DATASET EXTRACT:
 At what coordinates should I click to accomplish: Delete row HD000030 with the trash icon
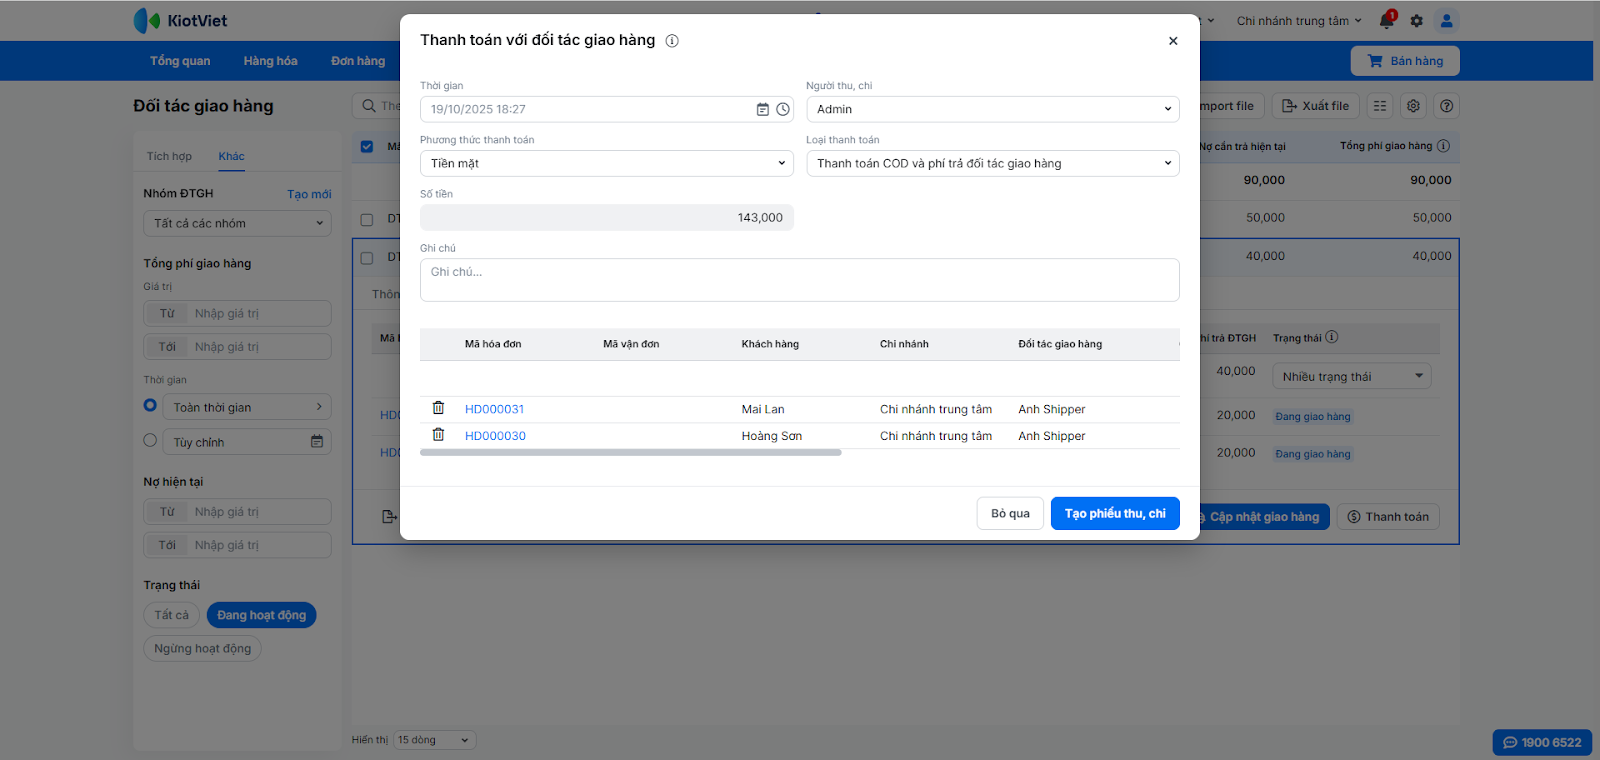pos(438,435)
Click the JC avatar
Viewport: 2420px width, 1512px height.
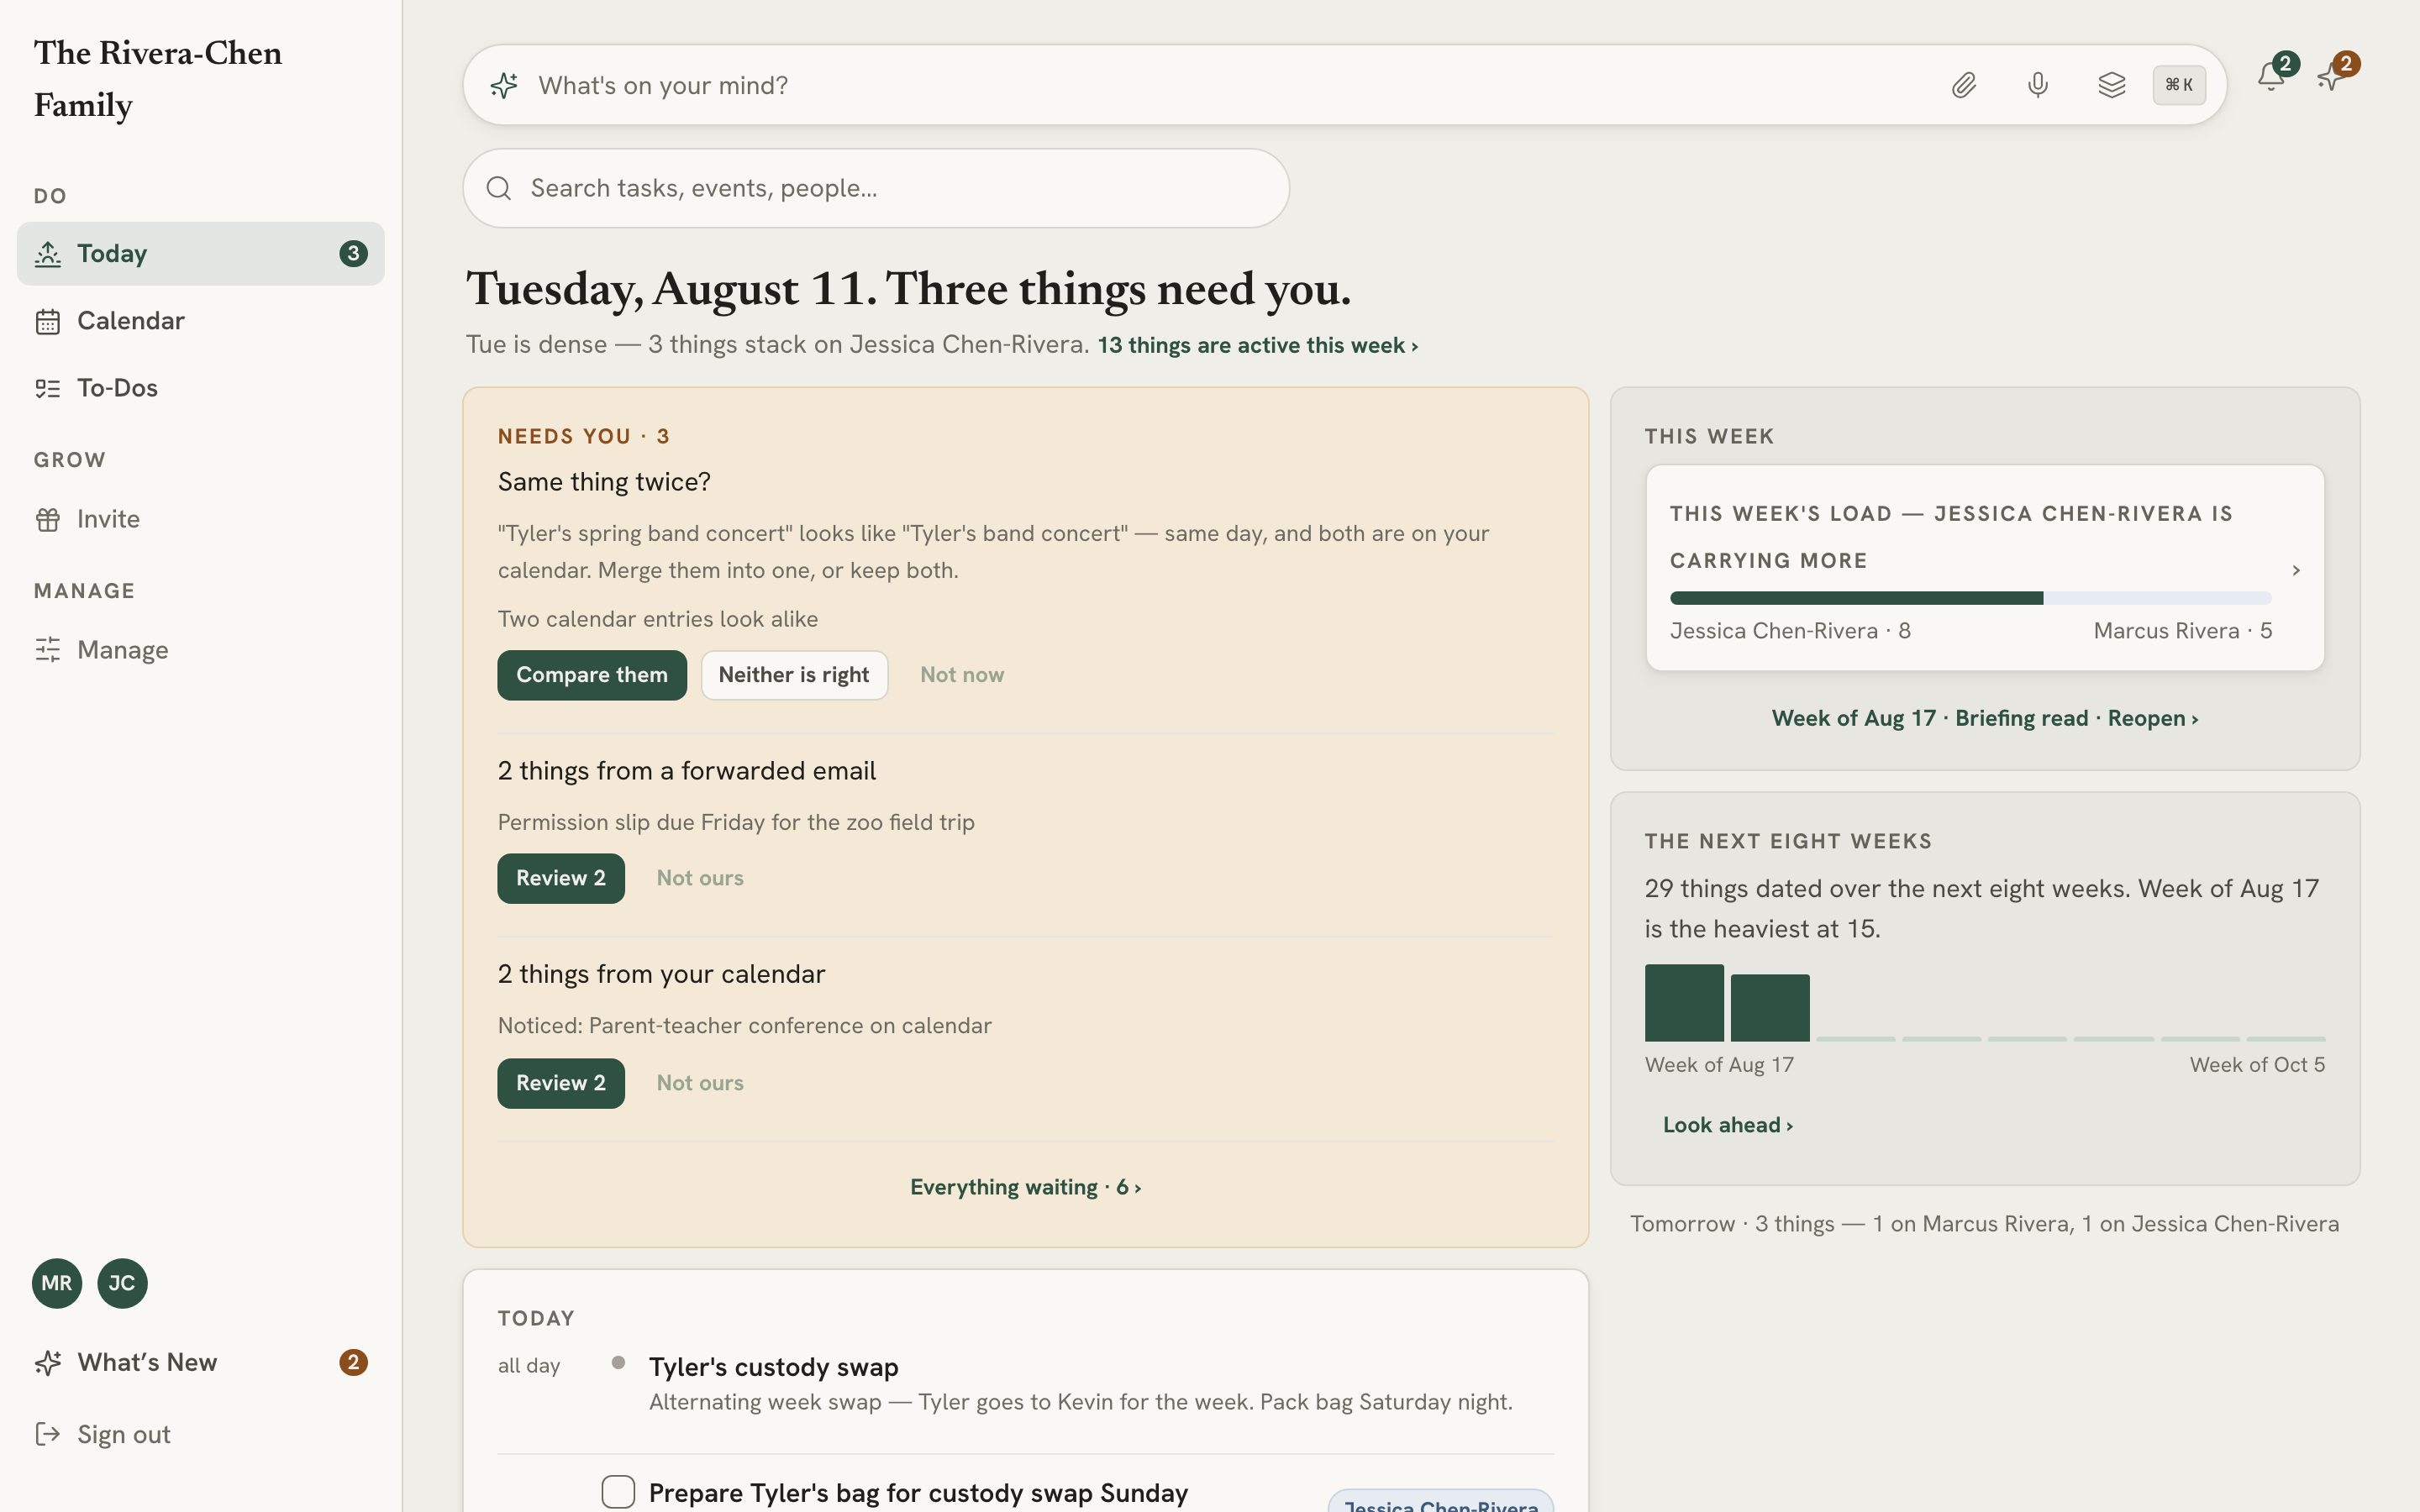[x=122, y=1283]
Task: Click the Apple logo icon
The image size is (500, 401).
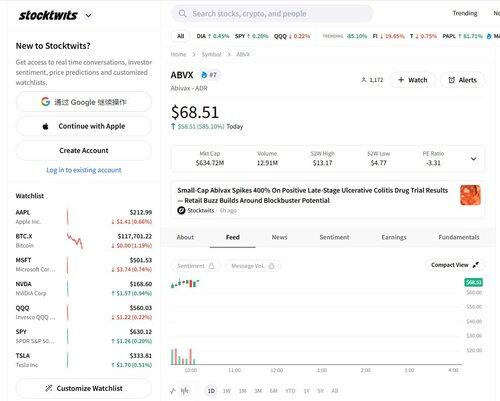Action: (46, 126)
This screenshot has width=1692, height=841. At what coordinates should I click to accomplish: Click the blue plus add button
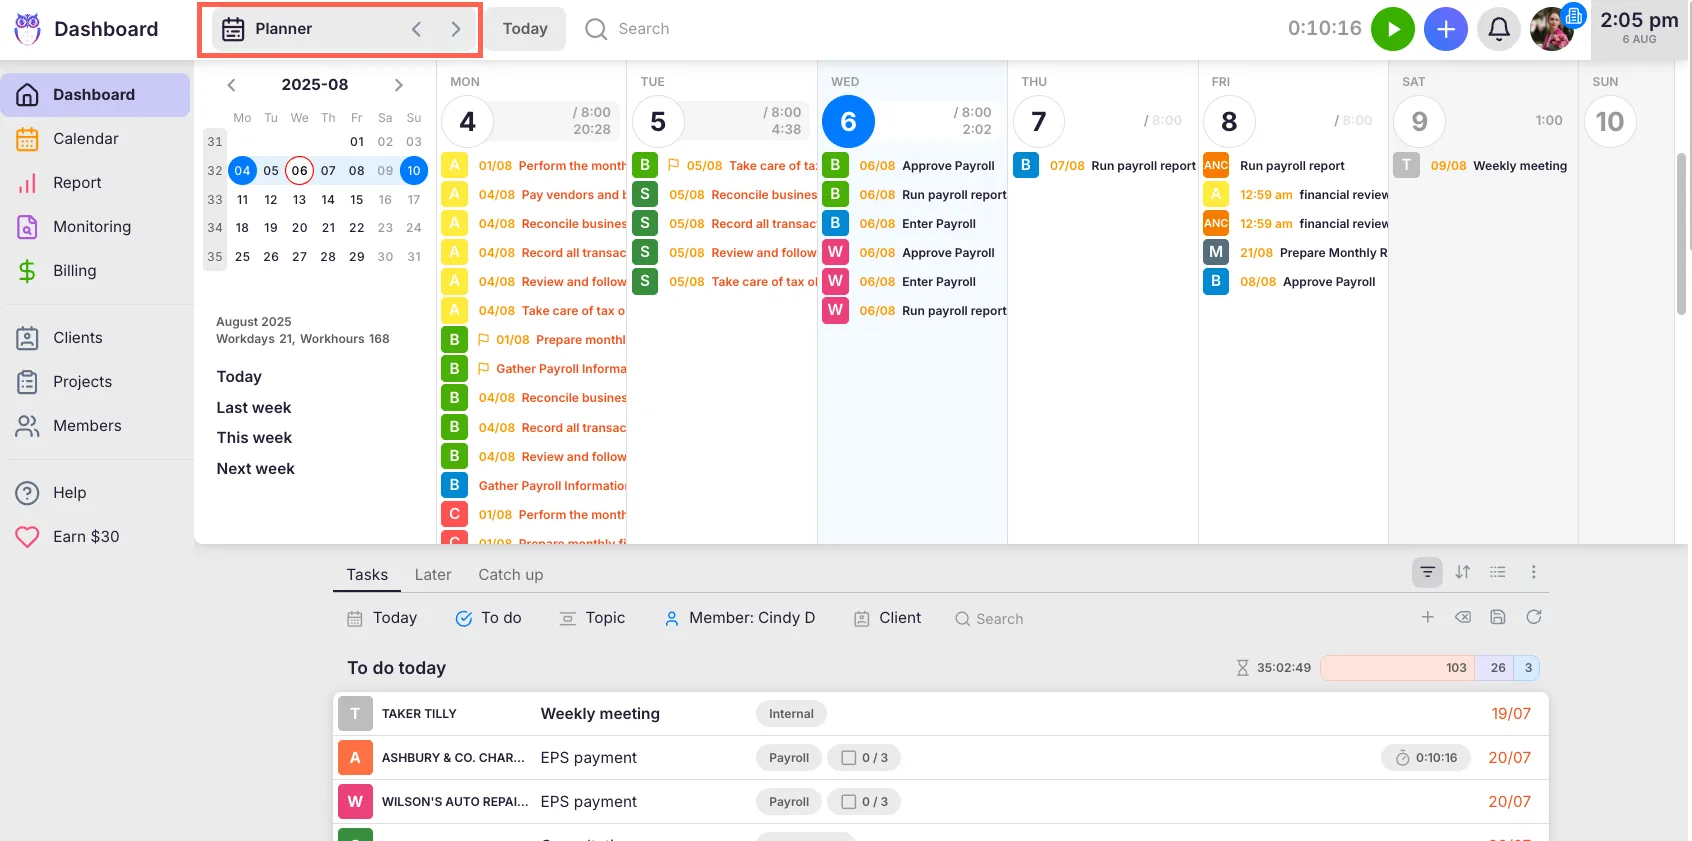tap(1445, 29)
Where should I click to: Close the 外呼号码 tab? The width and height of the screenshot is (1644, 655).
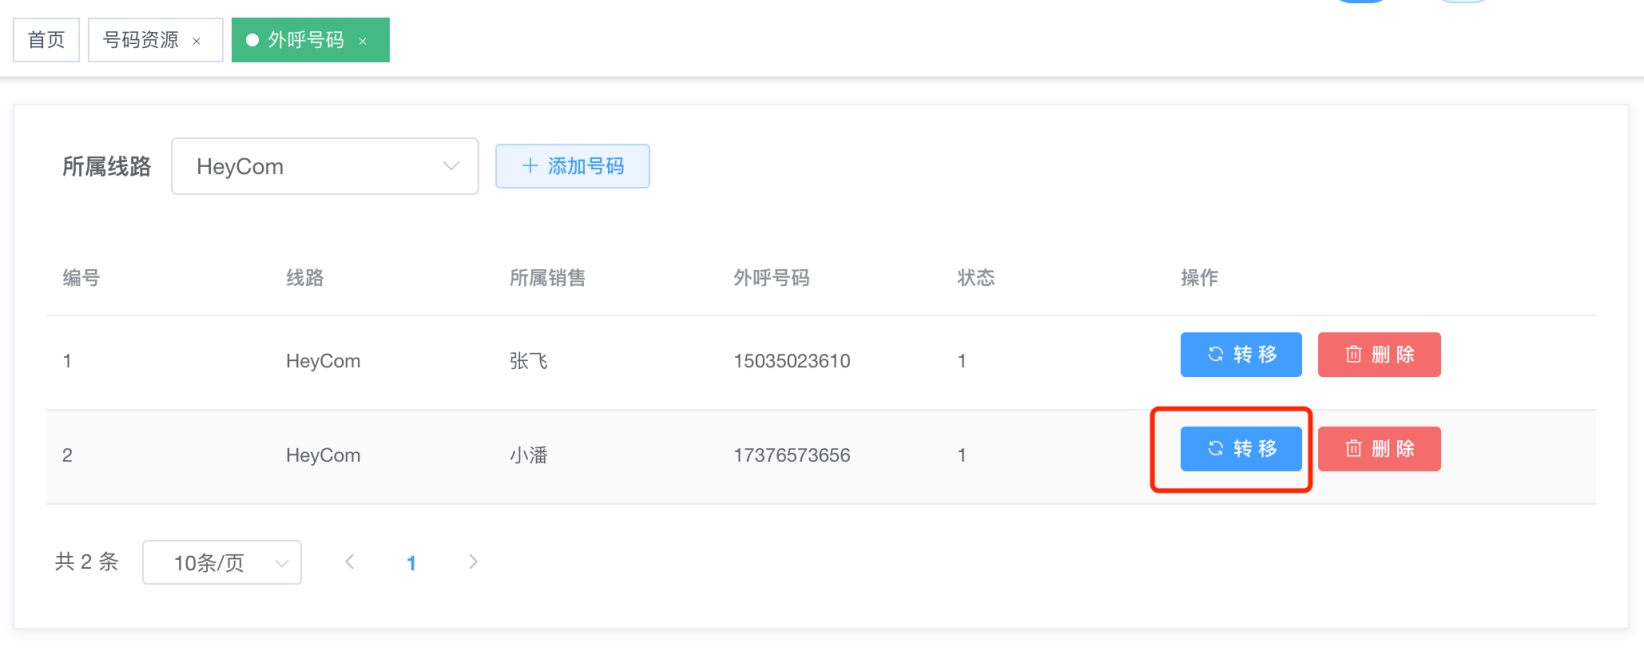click(x=363, y=41)
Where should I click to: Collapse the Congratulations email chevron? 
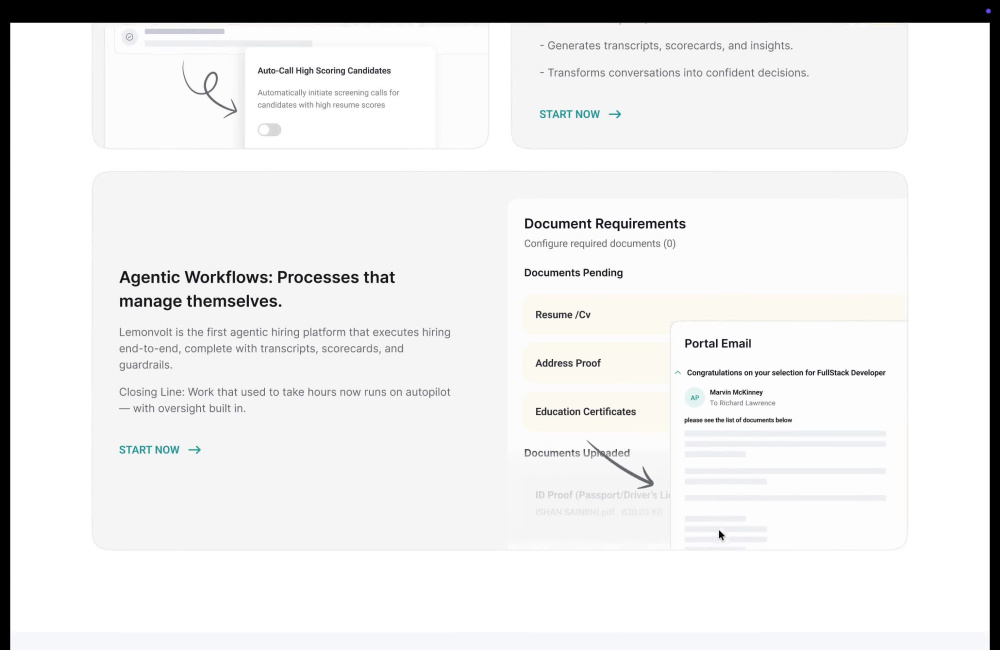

REQUIRED ACTION: Copy out all the data exactly. No images belong in the copy.

YOUR RESPONSE:
 At what coordinates should I click to accomplish: Delete row HD000030 with the trash icon
pos(438,435)
Click the JC avatar
Viewport: 2420px width, 1512px height.
[x=122, y=1283]
Task: Click the Apple logo icon
The image size is (500, 401).
Action: (46, 126)
This screenshot has width=1692, height=841. At what coordinates should I click to accomplish: Click the blue plus add button
tap(1445, 29)
Where should I click to: Close the 外呼号码 tab? The width and height of the screenshot is (1644, 655).
click(x=363, y=41)
Where should I click to: Collapse the Congratulations email chevron? 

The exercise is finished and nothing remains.